» SET EXERCISE A: In the forum thread below about the book "The History of the Church of God," who completed the book after Hassell Sr wrote it?
» SET EXERCISE B: Reproduce word for word the part of the forum thread below about the book "The History of the Church of God" that opens with the words containing "## galactic reformer" and closes with "Ivan (Jun 16, 2009)".
» SET EXERCISE C: Resume the forum thread below about the book "The History of the Church of God" from the point where it stops.

# "History of the Church of God"



## Gator_Baptist (Jun 16, 2009)

I just started reading this book called "The History of the Church of God" that was written by Hassell Sr, and completed by Hassell Jr. I am pretty sure that the Presbyterians would not like the book for certain reasons, but I was wondering what people on the board think of the book and I guess just Primitive Baptists in general. I just learned about the book and I at least know that Primitive Baptists are Calvinistic.

Do you think the book is a reliable source for the history of the church, and do you agree with it theologically? Also for those of you who know have the primitive baptists historically backed the reformed perspective?

History of the Church of God


----------



## galactic reformer (Jun 16, 2009)

> Twelve marks of the apostolic church: 1. A regenerate church membership—History of the unscriptural Catholic practice of infant baptism, the principle of which involves the horrible doctrine of the everlasting damnation of all unbaptized children who die in infancy. 2. The baptism (by which, of course, is meant the immersion-the word “baptism” means nothing else) of believers in water, in the name of the Father, and of the Son, and of the Holy Ghost—History of the unscriptural Roman Catholic substitute of sprinkling or pouring for baptism—



Two terrible assertions to start with.


----------



## Ivan (Jun 16, 2009)




----------



## A.J. (Jun 16, 2009)

Primitive Baptist - Wikipedia, the free encyclopedia


----------



## Gator_Baptist (Jun 16, 2009)

» SUPPLIED MATERIAL:
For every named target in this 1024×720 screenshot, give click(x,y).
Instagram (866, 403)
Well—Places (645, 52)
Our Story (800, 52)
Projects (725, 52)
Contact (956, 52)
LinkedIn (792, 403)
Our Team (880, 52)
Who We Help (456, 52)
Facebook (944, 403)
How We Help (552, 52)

» EXPECTED ANSWER A: Hassell Jr completed it.

» EXPECTED ANSWER B:
## galactic reformer (Jun 16, 2009)

> Twelve marks of the apostolic church: 1. A regenerate church membership—History of the unscriptural Catholic practice of infant baptism, the principle of which involves the horrible doctrine of the everlasting damnation of all unbaptized children who die in infancy. 2. The baptism (by which, of course, is meant the immersion-the word “baptism” means nothing else) of believers in water, in the name of the Father, and of the Son, and of the Holy Ghost—History of the unscriptural Roman Catholic substitute of sprinkling or pouring for baptism—



Two terrible assertions to start with.


----------



## Ivan (Jun 16, 2009)

» EXPECTED ANSWER C:
The thing that I find interesting that the primitive baptists hold to is that Baptists aren't protestants since they cannot be traced back to Romanism. Therefore they claim that they have always existed in antiquity and never really reformed from Romanism, but actually coexisted throughout the history of the Catholic Church. The Baptists trace themselves back to the Anabaptists and the Waldenses, who cannot be traced back to Papary. If you think about it, their view would make a lot of sense if you think about autonomous structure of the Baptist church. It would be literally impossible to trace back independent congregations that had no sort of hierarchical structure. They also claim that baptists have the apostolic line of succession, but I think they just hold to the view of perpetuity and not to landmarkism.


----------



## Contra_Mundum (Jun 16, 2009)

Why does this follow?


> It would be literally impossible to trace back independent congregations that had no sort of hierarchical structure.


Why would a church need a "hierarchy" to maintain a history? Even illiterate societies have maintained oral history, which in those cultures proved highly resilient. Anthropologists can explain the differences between an oral culture's mythologies and its history. They are different sets of stories.

But, supposedly we aren't even talking about illiterate people, but people with a Book, even the Bible.


And supposedly, this literate people, existing outside of Rome's "clutches" manage to perpetuate itself, having no records, just their enemies occasional slanders. Because Rome is "evil incarnate" and anyone they despise must be "virtuous"?

Human beings, who have a natural need to know where they came from and to pass heritage along to children, would not perpetuate their history to their children?

When even in the fires of Roman Empire persecution, the church maintained itself, kept its identity, and emerged intact--in possession of its own history?



Ultimately, this view is based on faith. Faith as pure in a "succession" as any papal or Eastern Orthodox version of "apostolic succession." The Baptist, James Renihan, has demonstrated the fallacious nature of this "historic" claim. He can be contacted through Westminster Seminary California.


----------



## Gator_Baptist (Jun 16, 2009)

Contra_Mundum said:


> Why does this follow?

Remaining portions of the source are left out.